OPINION:
In Harry Reid’s Senate, it’s difficult for one of President Obama’s appointments to be too radical to win confirmation. But such might be the fate of Dr. Vivek Murthy, whose prognosis for confirmation as surgeon general is grim. So far, Mr. Reid can’t muster 50 commitments for a favorable vote in a body controlled by 55 Democrats.
Eight Democrats could join Republicans in opposing the nomination, according to the McClatchy-Tribune News Service. When the political autopsy is performed, it’s likely to show that several of the Democratic senators who voted against Debo Adegbile, the president’s radical nominee to head the Justice Department’s Civil Rights Division, had the same problem with Dr. Murthy. He’s more political activist than physician.
Dr. Murthy founded Doctors for Obama, which in a logical world would be disqualification enough, considering what the president has done to health care. Yet Dr. Murthy has done much more to disqualify himself, tweeting before the 2012 election that “guns are a health care issue” and insisting that doctors counsel patients against owning a gun. That’s particularly worrisome because that would be entered into a patient’s private electronic medical records, available to the government under Obamacare.

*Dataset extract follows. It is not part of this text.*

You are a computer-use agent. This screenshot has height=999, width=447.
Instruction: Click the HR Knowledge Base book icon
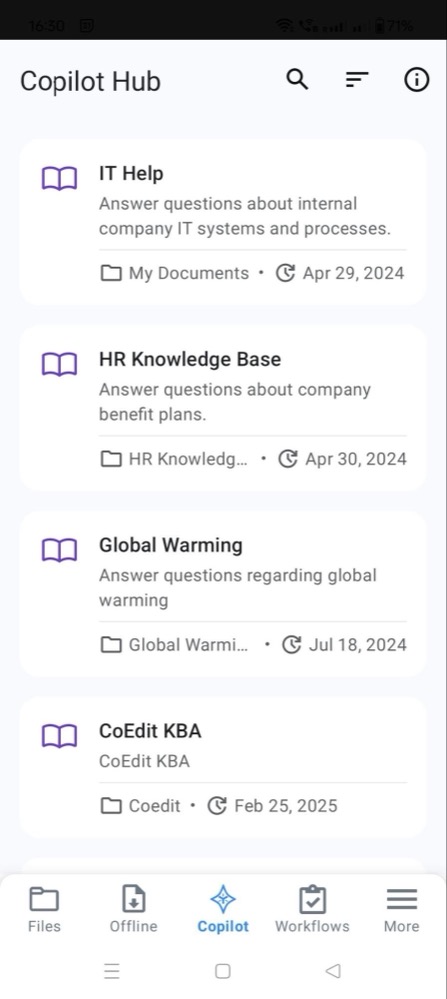click(x=59, y=365)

The surgeon general is meant to be a doctor, not a politician, and he’s certainly not supposed to use the position to divert research money into junk science that radicals can cite as a way to infringe the Second Amendment. The prospect of a vote for such a nominee keeps endangered red-state Democrats up at night. It’s not a surprise when one Senate aide says, “We don’t expect a vote to happen.”
It’s not yet clear whether President Obama will stand by his man or withdraw the nomination, but this patient is not likely to recover. London’s Daily Mail reveals that Dr. Murthy has had an obsession with guns since he was a boy watching Saturday-morning cartoons. Instead of being entertained, he was appalled. When he was the 16-year-old valedictorian of his Florida high school class, he took the cartoon characters to task for “the growing problem” of kids and violence.
“Today,” the teenage Vivek Murthy said, “a typical elementary student wakes up on Saturday mornings to fiery gun battles, explosive scenes of terror and the violent decimation of the ’bad guy’ … . With such destructive influence, society’s preoccupation with firearms and brutal methods of conflict resolution is no surprise.” Now 36, Dr. Murthy still hasn’t grown out of his adolescent passion.
Endangered red-state Democrats like Mark Pryor of Arkansas or John Walsh of Montana are determined not to take the blame for this appointment. They want the blame put where it belongs, on villains like Yosemite Sam, Elmer Fudd and Wile E. Coyote.